Retratos de FLORIANO

 A Praça é Nossa  A Praça Ainda sondamos, com saudades, dos passeios, dos arvoredos, dos bambuais, do bar Sertã, do coreto e dos contornos da praça doutor Sebastião Martins, que hoje encontra-se transformada num objeto de desejo dos tempos modernos. Não sentamos mais nos bancos para jogar conversa fora, não há mais a poesia de outrora e nem aquela cervejinha saborosa; não há mais os mesmos jardins; há, apenas, detalhes estranhos que se cruzam no vai e vem da rotina da cidade. Estou com febre. A poesia, agora, é outra. O Clube do Rum não existe mais e os Malandros não botam o seu bloco na rua. Os incautos tomam de conta das novas tendências. Não sei se serei mais feliz.

Retratos de FLORIANO

 Tibério Melo (POST de 2007) Tibério em 2007 São esses momentos raros e de extrema inspiração, que apanhamos uma tarde aconchegante no famoso Flutuante em tarde nublada mas também poética.
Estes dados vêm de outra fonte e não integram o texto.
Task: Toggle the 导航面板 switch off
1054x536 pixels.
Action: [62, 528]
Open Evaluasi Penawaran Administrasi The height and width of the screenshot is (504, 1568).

Fazíamos um roteiro, matando a saudade e revendo lugares e esse momento de descontração nos deixava emocionados. Eu e o nosso irmão Tibério ( foto ), economista e que hoje mora no Rio de Janeiro, relembrávamos boas passagens quando vivíamos em Floriano. São fantasias que nos deixam não um vazio, mas uma esperança latente de um dia retornar para vivermos momentos de mudanças na certeza de um futuro melhor para todos nós.

Retratos de JERUMENHA

Maria de Lourdes Batista de Melo  Esta é a minha mãe, dona Maria de Lourdes Batista de melo, professora hoje aposentada, filha de Roberto Corro e de dona Margarida Batista, mulher inteligente, decidida e disposta para o trabalho e para a educação de seus filhos. A foto ao lado ainda é dos anos sessenta. Nessa época cuidava da Escolinha Humberto de Campos, que ocupava uma das salas do Ginásio Joana Leal e mantida com subsídios da prefeitura de Floriano. Hoje, conviver harmonicamente com a família junto com o seu melo, seu esposo, comerciário aposentado, mas que arrasta ainda um forró pé de serra em sua oito baixos. A vida aé assim: de repente, estamos todos nós, sempre, ainda sonhando.

Dispersão Poética

  Na Praça da Saudade Não vou mais, poeta, fazer poesia; vou parar com essa fantasia; apenas vou cuidar de minhas homilias; até o fim do dia.